The Vikings finished with four straight wins to secure a wild-card spot.
"Obviously a lot has changed. I think the biggest thing for me was making better decisions," Ponder said. "Obviously I made some bad decisions in that first game. It's something that I knew I had to improve upon."
Sunday, Ponder matched his career high with three touchdown passes, turning in his fifth turnover-free performance of the year and taking only one sack in the most important NFL game he's played in. His 65-yard completion to Jarius Wright that set up one of those scores was his longest of the season.

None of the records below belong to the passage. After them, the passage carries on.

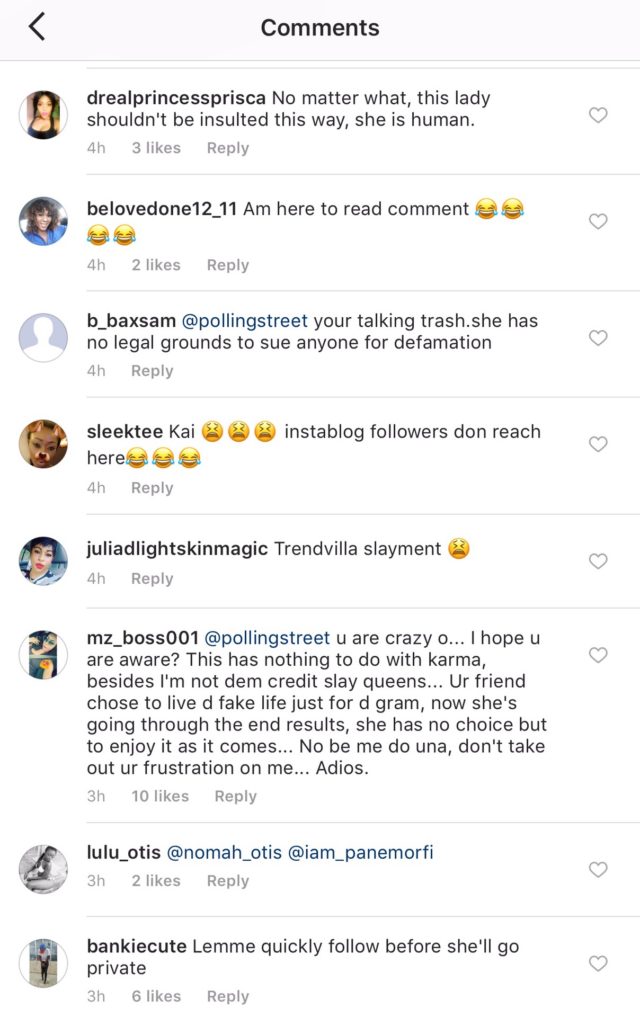Toggle the like heart on belovedone12_11's comment

(599, 221)
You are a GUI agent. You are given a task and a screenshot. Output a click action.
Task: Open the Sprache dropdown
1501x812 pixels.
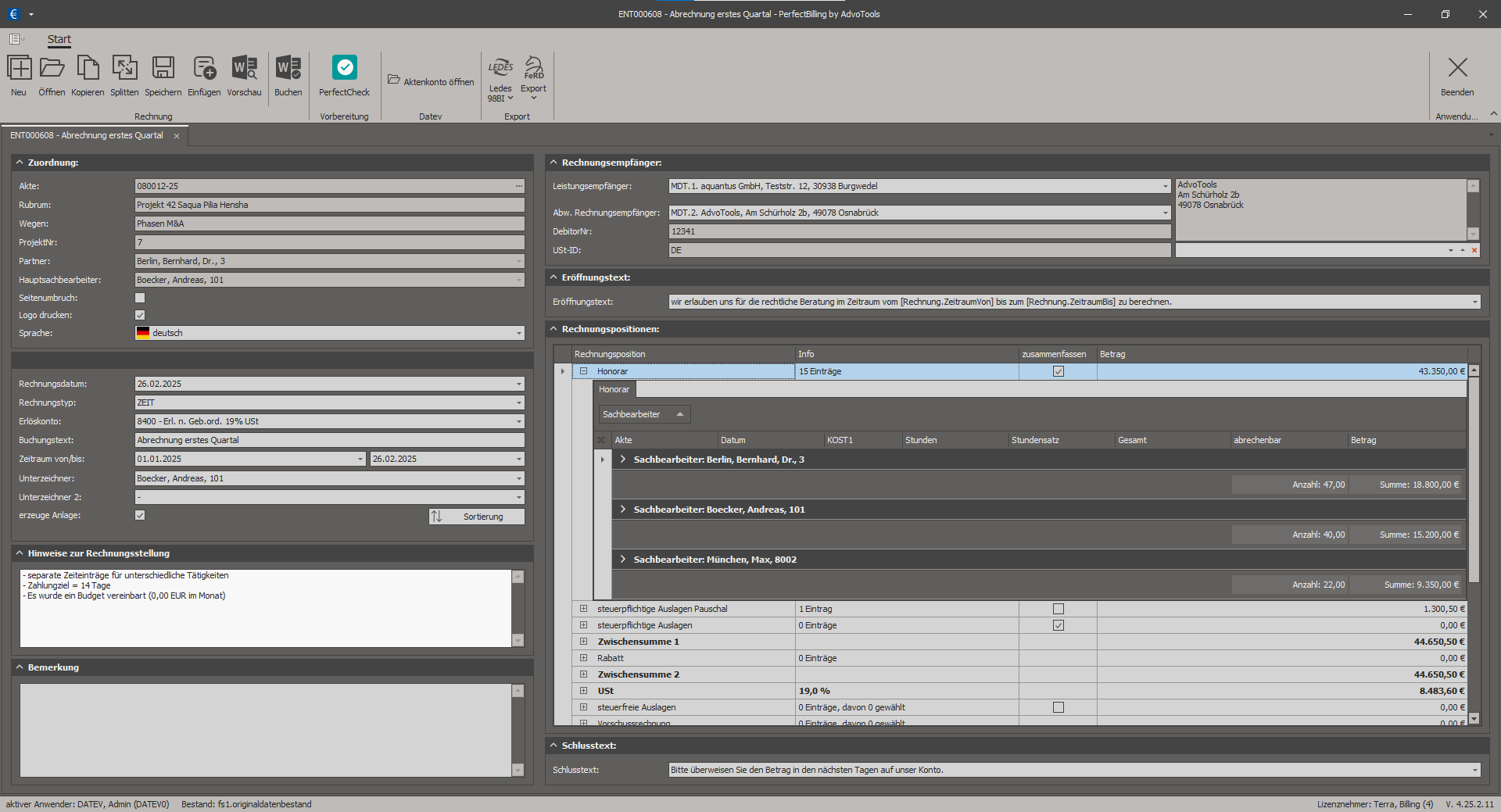pyautogui.click(x=518, y=334)
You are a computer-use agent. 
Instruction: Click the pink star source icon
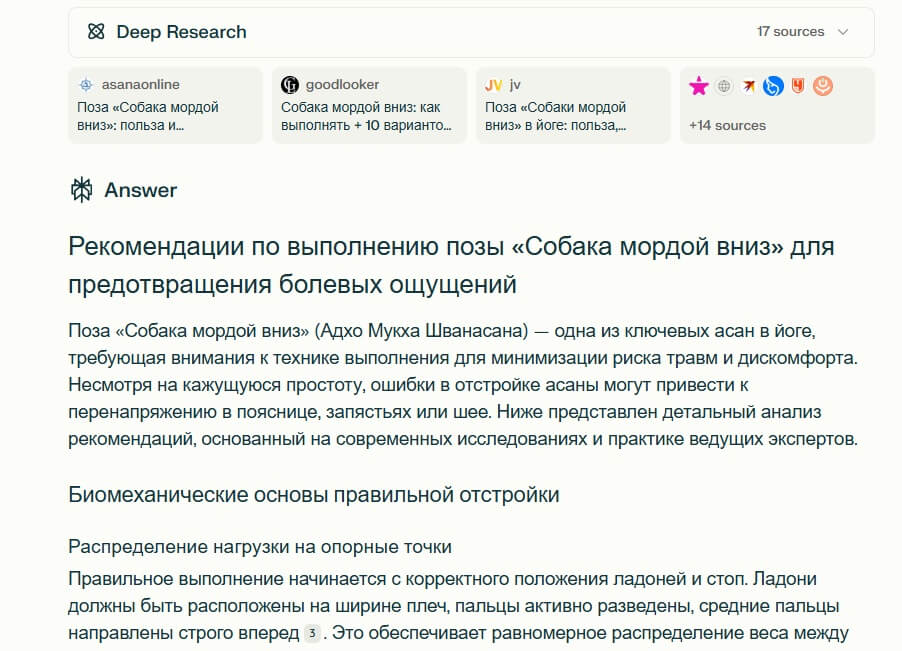tap(699, 87)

"I don't think my confidence ever really was shaken or anything. I think it just goes back to obviously understanding what I can and can't do. I can't force things that aren't there," Ponder said.
Seahawks aim to end playoff road futility
While they are one of the hottest teams going into the postseason, there's a lot of past playoff futility for the Seattle Seahawks to overcome — nearly three decades worth.
Seemingly unbeatable at home, the road — especially in the postseason — has been a different tale for the Seahawks. It's been 29 years since Seattle last won a playoff game on the road. They have lost eight straight road playoff games since winning at Miami on Dec. 31, 1983, when only nine players on their current 53-man roster were even born.
On Sunday, Seattle (11-5) travels to the East Coast to take on another hot team, the Washington Redskins (10-6).
"If you want to be a good team you definitely got to be able to win on the road," Seattle defensive end Red Bryant said. "You never get a scenario exactly how you want it unless you fortunate enough to be like Atlanta."
The Falcons earned home field throughout the NFC playoffs by finishing 13-3.
49ERS: San Francisco signed kicker Billy Cundiff to compete with struggling veteran David Akers.
Coach Jim Harbaugh said Monday the NFC West champion Niners (11-4-1), off this week as the NFC's No. 2 seed, planned to try out kickers.
PACKERS: Charles Woodson has been cleared to play again, and Green Bay is counting on the defensive back to provide a lift in Saturday night's playoff game against Minnesota.
Woodson deferred to team physician Pat McKenzie and gave his broken collarbone as much time to heal as possible, sitting out Sunday's regular-season finale at Minnesota. He was injured on Oct. 21.